#### Direction
Lay out the entries as a numbered list, starting at the line that contains "Where should I" and ending at the last line of the entries, both ends included. Omit blank lines and leave the pictures out.

------------------------

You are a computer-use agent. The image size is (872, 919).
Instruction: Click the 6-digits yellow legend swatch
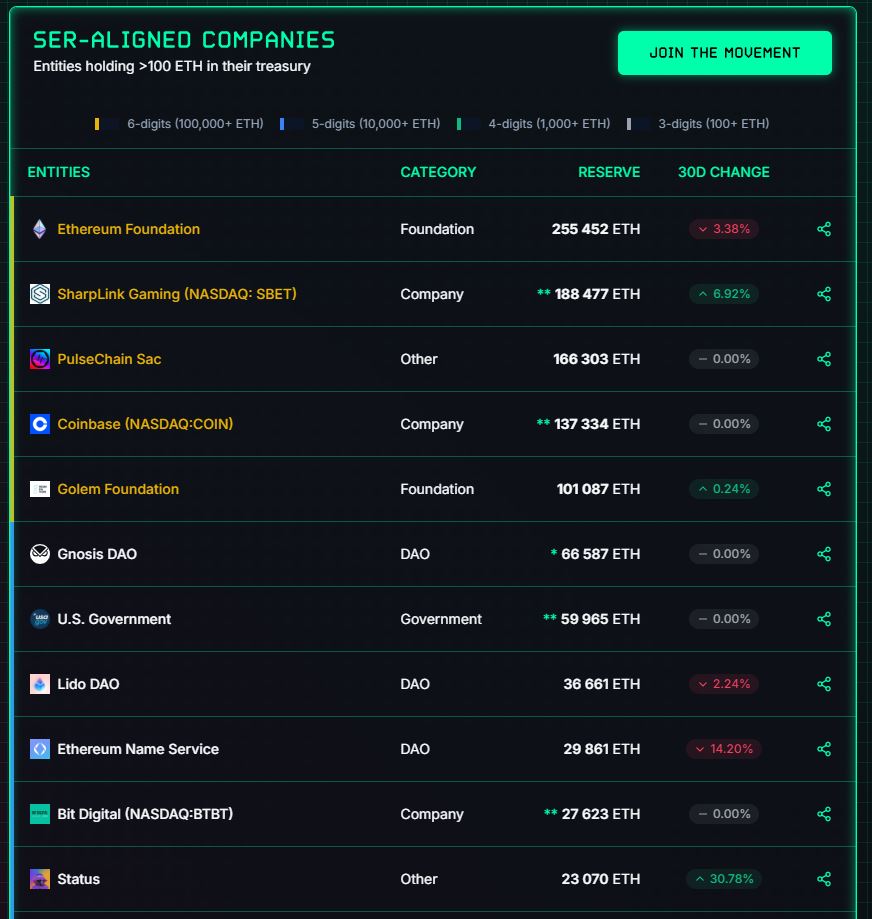(97, 124)
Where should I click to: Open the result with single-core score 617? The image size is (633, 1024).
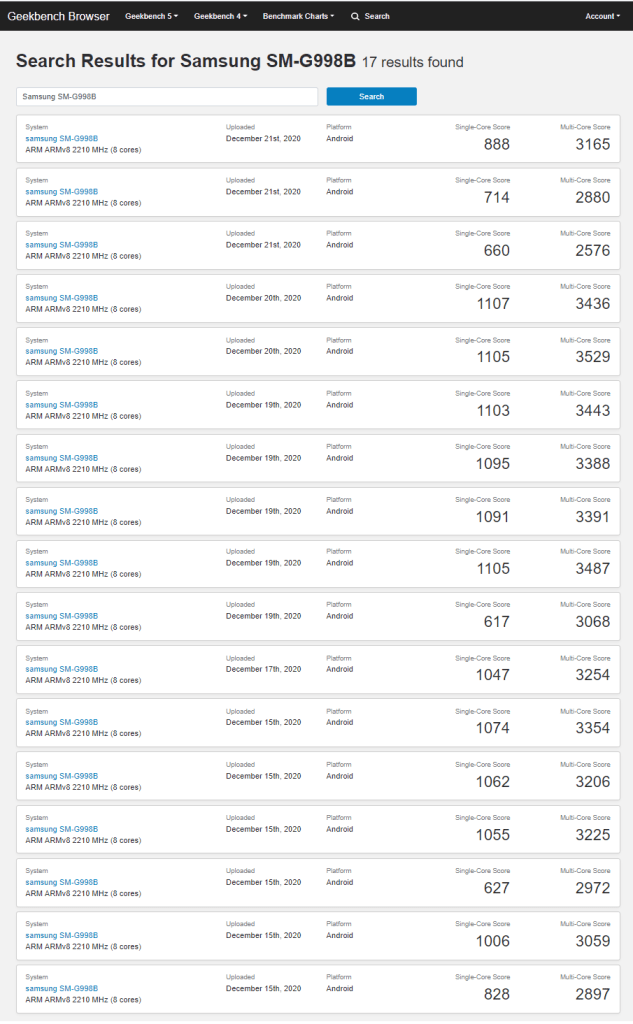pos(62,616)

------------------------

#### Finished answer
1. Where should I click to: Open the result with single-core score 617? The image size is (633, 1024).
2. pos(62,616)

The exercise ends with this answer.